Know your Aadhaar

Even more confused is a recent submission to the Supreme Court by senior advocate Rakesh Dwivedi on behalf of the Unique Identification Authority of India (UIDAI). In this submission, dated April 12, Dwivedi repeatedly creates the impression that identity information collected by the UIDAI is confidential. This is very misleading.

Under the Aadhaar Act, “identity information” consists of Aadhaar number, biometric information and demographic information. “Biometric information”, as of now, consists of fingerprints, iris scan and photograph, but its scope can be expanded at the UIDAI’s discretion. “Demographic information” refers to demographic details (name, date of birth, address, etc) collected at the time of Aadhaar enrolment.
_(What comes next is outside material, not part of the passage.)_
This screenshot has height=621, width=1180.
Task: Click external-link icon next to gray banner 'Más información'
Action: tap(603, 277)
The term “personal information”, not used or defined in the Aadhaar Act, can be understood in more general terms as any information of a private nature.

Aadhaar raises at least four privacy concerns, explained below in a tentative ascending order of seriousness.
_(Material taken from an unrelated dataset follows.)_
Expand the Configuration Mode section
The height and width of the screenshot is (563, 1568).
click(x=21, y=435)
Confidentiality of core biometrics: The core biometrics (as of now, biometrics minus photograph) are supposed to be safely stored in the Central Identities Data Repository (CIDR) and not shared with anyone. Some IT experts, however, believe that it is only a matter of time until the CIDR is hacked. That would be a serious breach: If your biometrics are stolen, you would be vulnerable to identity fraud for life. Further, fingerprints are easy to clone or steal outside the CIDR (as Nandan Nilekani himself put it to a Financial Times reporter, “I can steal your fingerprint off your glass”). That, too, presents a threat of identity fraud, given the numerous uses of biometrics in the proposed Aadhaar eco-system.

Confidentiality of Aadhaar numbers: Aadhaar numbers are not supposed to be “displayed or posted publicly” (Aadhaar Act, Section 29(4)). However, this has happened many times, and keeps happening. When Aadhaar numbers are displayed along with other sensitive information such as bank account numbers, it makes the victims vulnerable to various types of fraud.

Sharing of demographic information: In the draft of the Aadhaar Act (known as “NIDAI Bill 2010”), demographic information was supposed to be confidential — authentication only consisted of a “yes/no” response to a query whether a person’s biometrics matched the Aadhaar number being submitted. The Aadhaar Act, however, now allows demographic information to be shared with the entity — say, a bank or telecom company — that requests authentication (Section 8). Further, there is very little protection against this information being shared or misused by the requesting entity, except for a weak “consent” clause whereby demographic information is supposed to be used only for the purpose to which the person has consented at the time of authentication. This is just a cosmetic safeguard. In effect, demographic information is up for grabs. The wide dissemination of demographic information will facilitate large-scale mining of all sorts of personal information by private businesses. It is well known that private businesses already thrive on this type of information for numerous purposes, from targeted advertisement and credit rating to manipulating elections (the recent Cambridge Analytica and Facebook affairs are just the tip of that mountain). Aadhaar is likely to take the mining of personal information — not just demographic information — to new levels. As someone put it in an insightful tweet, “data is the new oil and Aadhaar is the drill”.

State surveillance: By the same token, Aadhaar creates an unprecedented infrastructure of state surveillance. Aadhaar-enabled access to personal information will be even wider for the state than for private entities, because the state has access to numerous Aadhaar-linked databases including the Aadhaar numbers (not accessible, in principle, to private entities). For instance, the state can easily use Aadhaar to link our bank account details with travel details and phone records. Some state governments are already on the job under the State Resident Data Hub (SRDH) project, which “integrates all the departmental databases and links them with Aadhaar number”, according to the SRDH websites. Intelligence agencies, quite likely, are not far behind. To this, the UIDAI responds that the UIDAI is “blind” by design and confines its work to authentication without collecting or collating personal data. This is neither here nor there: The danger of surveillance comes from the government, not the UIDAI specifically.

All this would be easier to swallow if the UIDAI had shown some sense of responsibility and accountability. Instead, it constantly denies the issues, hounds the whistle-blowers, and tries to confuse matters through relentless propaganda. The Aadhaar Act makes the UIDAI a law unto itself. An entire chapter of the NIDAI Bill, aimed at ensuring independent oversight of the UIDAI by a high-powered “Identity Review Committee”, was dropped — how and why one wonders — in the final version of the Aadhaar Act. And of course, under Section 47, no court is allowed to take cognisance of any offence under the Act except on a complaint made by the UIDAI. The unaccountable nature of the UIDAI, an authority of immense powers, reinforces and magnifies all the privacy concerns.